Di bagian depan pelataran sisi utara terdapat 3 arca manusia bersayap dan berkepala garuda
dalam posisi berdiri dengan sayap membentang. Hanya satu dari ketiga arca ini yang masih utuh.
Dua arca lainnya sudah tidak berkepala lagi. Pada salah satu arca garuda terdapat prasasti
berangka tahun 1363 Saka atau 1441 M dan 1364 Saka atau 1442 M. Di sisi utara terdapat panel-
panel batu yang diletakkan berjajar, masing-masing dihiasi pahatan gambar gajah dan sapi.

Di depan bangunan utama agak ke selatan, terdapat tiang batu yang berisi pahatan cuplikan kisah
Garudheya. Pada sudut kiri atas terdapat parsasti dalam huruf dan bahasa Kawi berbunyi
“Padamel rikang buku tirta sunya” atau sama dengan 1361 Saka. Garudheya adalah nama seekor
Garuda, putra angkat Dewi Winata. Sang dewi mempunyai saudara yang juga menjadi madunya,
yang bernama Dewi Kadru. Dewi Kadru mempunyai beberapa anak angkat yang berwujud ular.

● Data yang Diberikan:
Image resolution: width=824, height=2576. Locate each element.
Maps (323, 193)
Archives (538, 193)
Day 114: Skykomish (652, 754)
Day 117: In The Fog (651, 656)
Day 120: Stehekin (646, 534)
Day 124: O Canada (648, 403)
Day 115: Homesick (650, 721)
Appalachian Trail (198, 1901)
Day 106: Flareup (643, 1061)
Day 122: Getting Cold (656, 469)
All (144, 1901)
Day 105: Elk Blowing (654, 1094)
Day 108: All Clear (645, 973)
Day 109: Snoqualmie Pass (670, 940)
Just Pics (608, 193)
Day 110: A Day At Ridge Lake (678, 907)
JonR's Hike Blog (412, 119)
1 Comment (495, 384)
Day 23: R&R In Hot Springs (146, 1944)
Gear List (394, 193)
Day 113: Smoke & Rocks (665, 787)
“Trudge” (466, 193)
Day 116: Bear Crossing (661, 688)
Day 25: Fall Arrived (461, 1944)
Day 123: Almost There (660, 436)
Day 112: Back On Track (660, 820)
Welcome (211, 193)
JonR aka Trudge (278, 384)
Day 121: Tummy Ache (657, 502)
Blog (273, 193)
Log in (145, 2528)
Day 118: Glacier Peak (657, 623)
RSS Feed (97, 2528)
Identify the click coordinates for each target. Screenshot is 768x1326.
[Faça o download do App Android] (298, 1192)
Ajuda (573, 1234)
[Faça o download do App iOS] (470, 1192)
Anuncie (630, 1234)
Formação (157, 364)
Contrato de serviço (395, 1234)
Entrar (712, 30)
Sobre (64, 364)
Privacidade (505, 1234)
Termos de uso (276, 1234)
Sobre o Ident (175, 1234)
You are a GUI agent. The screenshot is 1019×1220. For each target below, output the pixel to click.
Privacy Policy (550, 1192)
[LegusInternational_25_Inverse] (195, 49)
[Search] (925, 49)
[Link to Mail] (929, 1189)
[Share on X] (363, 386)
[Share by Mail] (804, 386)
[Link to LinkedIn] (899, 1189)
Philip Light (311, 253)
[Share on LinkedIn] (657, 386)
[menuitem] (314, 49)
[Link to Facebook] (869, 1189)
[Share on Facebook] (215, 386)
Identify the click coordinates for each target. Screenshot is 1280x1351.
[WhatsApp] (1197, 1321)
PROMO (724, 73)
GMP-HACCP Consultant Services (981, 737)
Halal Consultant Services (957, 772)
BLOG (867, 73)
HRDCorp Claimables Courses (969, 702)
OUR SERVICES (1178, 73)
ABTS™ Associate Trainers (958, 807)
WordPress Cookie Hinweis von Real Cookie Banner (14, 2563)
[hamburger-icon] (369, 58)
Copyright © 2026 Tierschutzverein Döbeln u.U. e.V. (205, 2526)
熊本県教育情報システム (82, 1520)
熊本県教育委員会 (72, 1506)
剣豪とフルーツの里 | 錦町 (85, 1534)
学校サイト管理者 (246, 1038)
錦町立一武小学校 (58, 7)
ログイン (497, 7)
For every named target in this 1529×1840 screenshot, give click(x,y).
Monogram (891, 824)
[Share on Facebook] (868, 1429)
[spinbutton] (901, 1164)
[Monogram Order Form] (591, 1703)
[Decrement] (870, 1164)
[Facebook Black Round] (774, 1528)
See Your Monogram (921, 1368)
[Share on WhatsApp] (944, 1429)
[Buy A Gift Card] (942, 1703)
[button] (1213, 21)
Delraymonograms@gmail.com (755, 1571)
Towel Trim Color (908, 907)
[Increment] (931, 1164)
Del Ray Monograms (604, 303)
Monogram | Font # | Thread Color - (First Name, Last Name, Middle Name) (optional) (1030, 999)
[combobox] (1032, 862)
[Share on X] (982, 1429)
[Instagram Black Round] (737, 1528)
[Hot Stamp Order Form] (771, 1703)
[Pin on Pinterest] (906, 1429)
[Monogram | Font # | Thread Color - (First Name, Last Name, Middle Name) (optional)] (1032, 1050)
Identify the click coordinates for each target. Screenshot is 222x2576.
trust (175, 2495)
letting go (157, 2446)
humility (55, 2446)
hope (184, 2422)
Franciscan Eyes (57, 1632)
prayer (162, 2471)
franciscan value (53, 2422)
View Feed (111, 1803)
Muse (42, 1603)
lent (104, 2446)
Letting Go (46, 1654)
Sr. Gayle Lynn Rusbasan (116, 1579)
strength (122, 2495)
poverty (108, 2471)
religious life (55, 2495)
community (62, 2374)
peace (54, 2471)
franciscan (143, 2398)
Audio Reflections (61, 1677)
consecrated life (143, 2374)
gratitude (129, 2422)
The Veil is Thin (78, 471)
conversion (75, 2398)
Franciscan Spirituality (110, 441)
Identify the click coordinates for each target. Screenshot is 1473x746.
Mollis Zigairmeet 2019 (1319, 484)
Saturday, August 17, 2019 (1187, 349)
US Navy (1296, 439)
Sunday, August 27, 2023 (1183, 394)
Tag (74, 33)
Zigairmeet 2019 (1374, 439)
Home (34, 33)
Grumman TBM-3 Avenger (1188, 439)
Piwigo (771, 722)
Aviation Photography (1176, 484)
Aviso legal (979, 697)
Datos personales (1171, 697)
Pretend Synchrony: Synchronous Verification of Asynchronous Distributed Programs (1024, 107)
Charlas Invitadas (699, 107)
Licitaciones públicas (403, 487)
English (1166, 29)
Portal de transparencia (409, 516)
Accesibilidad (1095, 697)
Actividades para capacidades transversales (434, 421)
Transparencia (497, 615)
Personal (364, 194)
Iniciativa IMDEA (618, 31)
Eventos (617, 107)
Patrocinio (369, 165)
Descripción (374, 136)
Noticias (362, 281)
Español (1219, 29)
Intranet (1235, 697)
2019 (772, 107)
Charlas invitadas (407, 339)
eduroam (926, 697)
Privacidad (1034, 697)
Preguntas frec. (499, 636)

● Petunjuk Pengerjaan:
1. Tuliskan ulang seluruh isi teks bacaan di atas, mulai dari "Di bagian depan" terus sampai "yang masih utuh.".
2. Tentukan apakah setiap pernyataan berikut sesuai dengan teks bacaan di atas. Jawab ya atau tidak, lalu kutip kata-kata dari teks bacaan yang menjadi dasar jawabanmu.
(a) Ketiga arca manusia bersayap di bagian depan pelataran sisi utara masih utuh.
(b) Panel-panel batu di sisi utara dihiasi pahatan gambar gajah dan sapi.
(c) Dewi Kadru mempunyai beberapa anak angkat yang berwujud ular.

● Jawaban Setiap Tugas:
1.
Di bagian depan pelataran sisi utara terdapat 3 arca manusia bersayap dan berkepala garuda
dalam posisi berdiri dengan sayap membentang. Hanya satu dari ketiga arca ini yang masih utuh.

2.
(a) Tidak. "Hanya satu dari ketiga arca ini yang masih utuh."
(b) Ya. "masing-masing dihiasi pahatan gambar gajah dan sapi."
(c) Ya. "Dewi Kadru mempunyai beberapa anak angkat yang berwujud ular."